##### Entries #####

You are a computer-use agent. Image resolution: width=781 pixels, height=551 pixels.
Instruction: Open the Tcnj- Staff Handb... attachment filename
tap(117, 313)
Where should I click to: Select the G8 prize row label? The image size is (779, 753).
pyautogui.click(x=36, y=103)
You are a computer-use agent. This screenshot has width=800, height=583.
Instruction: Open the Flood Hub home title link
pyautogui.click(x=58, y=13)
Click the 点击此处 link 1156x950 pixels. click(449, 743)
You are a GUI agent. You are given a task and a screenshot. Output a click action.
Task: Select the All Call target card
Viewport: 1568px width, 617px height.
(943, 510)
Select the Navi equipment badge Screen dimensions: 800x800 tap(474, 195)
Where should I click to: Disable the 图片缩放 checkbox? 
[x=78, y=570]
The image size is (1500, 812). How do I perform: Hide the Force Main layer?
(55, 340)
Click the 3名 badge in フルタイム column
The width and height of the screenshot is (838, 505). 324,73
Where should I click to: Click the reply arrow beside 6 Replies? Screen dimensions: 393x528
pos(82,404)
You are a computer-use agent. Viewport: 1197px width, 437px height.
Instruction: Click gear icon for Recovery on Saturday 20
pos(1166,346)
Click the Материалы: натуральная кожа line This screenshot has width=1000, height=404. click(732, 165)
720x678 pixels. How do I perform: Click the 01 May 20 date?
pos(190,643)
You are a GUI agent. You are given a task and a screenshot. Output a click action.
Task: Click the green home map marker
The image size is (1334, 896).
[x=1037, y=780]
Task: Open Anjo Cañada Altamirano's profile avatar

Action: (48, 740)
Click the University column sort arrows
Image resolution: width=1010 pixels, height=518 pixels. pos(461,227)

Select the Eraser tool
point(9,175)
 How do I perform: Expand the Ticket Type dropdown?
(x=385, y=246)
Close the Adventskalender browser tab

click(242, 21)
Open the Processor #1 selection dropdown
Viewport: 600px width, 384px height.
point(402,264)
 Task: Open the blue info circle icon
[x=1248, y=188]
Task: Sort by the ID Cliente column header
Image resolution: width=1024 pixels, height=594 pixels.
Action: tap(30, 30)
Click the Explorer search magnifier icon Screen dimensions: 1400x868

#####

Required task: Rewrite the listing from the line containing "You are a computer-use agent. Viewport: 1197px" through the end, swapping "Eraser" for "Brush" and leaving everything else unchanged.

The completed task:
You are a computer-use agent. Viewport: 1197px width, 437px height.
Instruction: Click gear icon for Recovery on Saturday 20
pos(1166,346)
Click the Материалы: натуральная кожа line This screenshot has width=1000, height=404. click(732, 165)
720x678 pixels. How do I perform: Click the 01 May 20 date?
pos(190,643)
You are a GUI agent. You are given a task and a screenshot. Output a click action.
Task: Click the green home map marker
The image size is (1334, 896).
[x=1037, y=780]
Task: Open Anjo Cañada Altamirano's profile avatar

Action: (48, 740)
Click the University column sort arrows
Image resolution: width=1010 pixels, height=518 pixels. pos(461,227)

Select the Brush tool
point(9,175)
 How do I perform: Expand the Ticket Type dropdown?
(x=385, y=246)
Close the Adventskalender browser tab

click(242, 21)
Open the Processor #1 selection dropdown
Viewport: 600px width, 384px height.
point(402,264)
 Task: Open the blue info circle icon
[x=1248, y=188]
Task: Sort by the ID Cliente column header
Image resolution: width=1024 pixels, height=594 pixels.
Action: tap(30, 30)
Click the Explorer search magnifier icon Screen dimensions: 1400x868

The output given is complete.